Korg’s “Sampling Grand” keyboard

Believe it or not, the Lego Grand Piano is the second gift of a piano from my wife.  On our wedding day in 1987, she presented me with Korg’s “Sampling Grand”, an electronic keyboard with weighted keys and surprisingly realistic sound, much less expensive than the real thing.  Thirty-five years later, the Korg still plays like a champ and still earns a spot in our living room. (Unlike the Lego version, the Korg was already assembled when I got it.)

The start-to-finish journey of my Lego Grand Piano has been a more enjoyable ride than I expected.  When I opened the box last Christmas, I remember my jaw dropping a little, not only because I never saw the gift coming but because of the sheer complexity of the project staring up at me from the box  That’s a complicated-looking instrument, I thought.  That’s a ton of pieces, I also thought.

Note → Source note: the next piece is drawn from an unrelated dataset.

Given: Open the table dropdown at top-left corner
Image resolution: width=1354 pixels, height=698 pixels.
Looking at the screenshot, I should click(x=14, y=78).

The unopened Lego box sat on my home office desk for a couple of weeks, looking elegant without even being touched.  My curiosity eventually got the better of me and I finally had a look inside.  Talk about intimidating.  A 500-page instruction manual awaited, along with forty-odd individual bags of pieces.  Even though this was a twenty-one-step journey, some steps involved “sub-bags” of tiny, tiny pieces, grouped separately so as not to escape!  Was I really brave enough to dive into this mess?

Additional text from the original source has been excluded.